• **Dataset**:

=-=-=

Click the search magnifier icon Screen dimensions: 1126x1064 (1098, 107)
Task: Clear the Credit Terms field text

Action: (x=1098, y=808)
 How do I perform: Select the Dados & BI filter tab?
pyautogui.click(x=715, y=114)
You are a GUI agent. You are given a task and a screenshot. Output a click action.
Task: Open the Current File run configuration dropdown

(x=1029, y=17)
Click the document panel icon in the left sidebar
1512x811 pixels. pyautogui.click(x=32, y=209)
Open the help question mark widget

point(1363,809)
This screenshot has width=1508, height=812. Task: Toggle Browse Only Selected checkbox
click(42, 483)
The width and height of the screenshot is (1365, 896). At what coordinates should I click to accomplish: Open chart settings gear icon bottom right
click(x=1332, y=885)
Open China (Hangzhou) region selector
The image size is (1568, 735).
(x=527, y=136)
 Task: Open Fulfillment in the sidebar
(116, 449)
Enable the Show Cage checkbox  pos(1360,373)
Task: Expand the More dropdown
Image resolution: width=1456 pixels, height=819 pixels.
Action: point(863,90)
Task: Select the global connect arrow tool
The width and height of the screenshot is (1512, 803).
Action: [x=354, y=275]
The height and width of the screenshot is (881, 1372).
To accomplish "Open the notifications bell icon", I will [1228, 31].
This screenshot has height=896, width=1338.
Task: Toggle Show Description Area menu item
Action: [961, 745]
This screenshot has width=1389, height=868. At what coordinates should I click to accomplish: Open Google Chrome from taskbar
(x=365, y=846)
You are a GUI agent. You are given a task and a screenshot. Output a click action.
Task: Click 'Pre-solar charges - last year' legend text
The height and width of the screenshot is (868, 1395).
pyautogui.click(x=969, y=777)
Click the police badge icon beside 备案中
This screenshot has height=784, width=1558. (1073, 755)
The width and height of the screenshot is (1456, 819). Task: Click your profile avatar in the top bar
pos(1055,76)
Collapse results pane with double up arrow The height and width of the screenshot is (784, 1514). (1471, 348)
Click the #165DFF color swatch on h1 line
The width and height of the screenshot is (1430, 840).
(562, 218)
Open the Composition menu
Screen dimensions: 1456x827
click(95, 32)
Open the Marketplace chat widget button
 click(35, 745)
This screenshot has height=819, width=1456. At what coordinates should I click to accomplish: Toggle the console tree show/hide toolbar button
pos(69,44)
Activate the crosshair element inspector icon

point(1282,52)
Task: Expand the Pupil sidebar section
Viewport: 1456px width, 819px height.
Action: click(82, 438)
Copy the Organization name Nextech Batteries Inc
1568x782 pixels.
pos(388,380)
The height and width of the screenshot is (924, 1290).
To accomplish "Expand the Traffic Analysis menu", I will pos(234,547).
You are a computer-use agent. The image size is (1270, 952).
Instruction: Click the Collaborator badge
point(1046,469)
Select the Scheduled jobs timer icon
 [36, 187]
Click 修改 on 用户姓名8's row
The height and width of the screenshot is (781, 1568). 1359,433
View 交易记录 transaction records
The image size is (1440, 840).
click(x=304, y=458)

=-=-=

Would you copy out each record precisely as it stands?

Click the search magnifier icon Screen dimensions: 1126x1064 (1098, 107)
Task: Clear the Credit Terms field text

Action: (x=1098, y=808)
 How do I perform: Select the Dados & BI filter tab?
pyautogui.click(x=715, y=114)
You are a GUI agent. You are given a task and a screenshot. Output a click action.
Task: Open the Current File run configuration dropdown

(x=1029, y=17)
Click the document panel icon in the left sidebar
1512x811 pixels. pyautogui.click(x=32, y=209)
Open the help question mark widget

point(1363,809)
This screenshot has width=1508, height=812. Task: Toggle Browse Only Selected checkbox
click(42, 483)
The width and height of the screenshot is (1365, 896). At what coordinates should I click to accomplish: Open chart settings gear icon bottom right
click(x=1332, y=885)
Open China (Hangzhou) region selector
The image size is (1568, 735).
(x=527, y=136)
 Task: Open Fulfillment in the sidebar
(116, 449)
Enable the Show Cage checkbox  pos(1360,373)
Task: Expand the More dropdown
Image resolution: width=1456 pixels, height=819 pixels.
Action: point(863,90)
Task: Select the global connect arrow tool
The width and height of the screenshot is (1512, 803).
Action: [x=354, y=275]
The height and width of the screenshot is (881, 1372).
To accomplish "Open the notifications bell icon", I will [1228, 31].
This screenshot has height=896, width=1338.
Task: Toggle Show Description Area menu item
Action: [961, 745]
This screenshot has width=1389, height=868. At what coordinates should I click to accomplish: Open Google Chrome from taskbar
(x=365, y=846)
You are a GUI agent. You are given a task and a screenshot. Output a click action.
Task: Click 'Pre-solar charges - last year' legend text
The height and width of the screenshot is (868, 1395).
pyautogui.click(x=969, y=777)
Click the police badge icon beside 备案中
This screenshot has height=784, width=1558. (1073, 755)
The width and height of the screenshot is (1456, 819). Task: Click your profile avatar in the top bar
pos(1055,76)
Collapse results pane with double up arrow The height and width of the screenshot is (784, 1514). (1471, 348)
Click the #165DFF color swatch on h1 line
The width and height of the screenshot is (1430, 840).
(562, 218)
Open the Composition menu
Screen dimensions: 1456x827
click(95, 32)
Open the Marketplace chat widget button
 click(35, 745)
This screenshot has height=819, width=1456. At what coordinates should I click to accomplish: Toggle the console tree show/hide toolbar button
pos(69,44)
Activate the crosshair element inspector icon

point(1282,52)
Task: Expand the Pupil sidebar section
Viewport: 1456px width, 819px height.
Action: click(82, 438)
Copy the Organization name Nextech Batteries Inc
1568x782 pixels.
pos(388,380)
The height and width of the screenshot is (924, 1290).
To accomplish "Expand the Traffic Analysis menu", I will pos(234,547).
You are a computer-use agent. The image size is (1270, 952).
Instruction: Click the Collaborator badge
point(1046,469)
Select the Scheduled jobs timer icon
 [36, 187]
Click 修改 on 用户姓名8's row
The height and width of the screenshot is (781, 1568). 1359,433
View 交易记录 transaction records
The image size is (1440, 840).
click(x=304, y=458)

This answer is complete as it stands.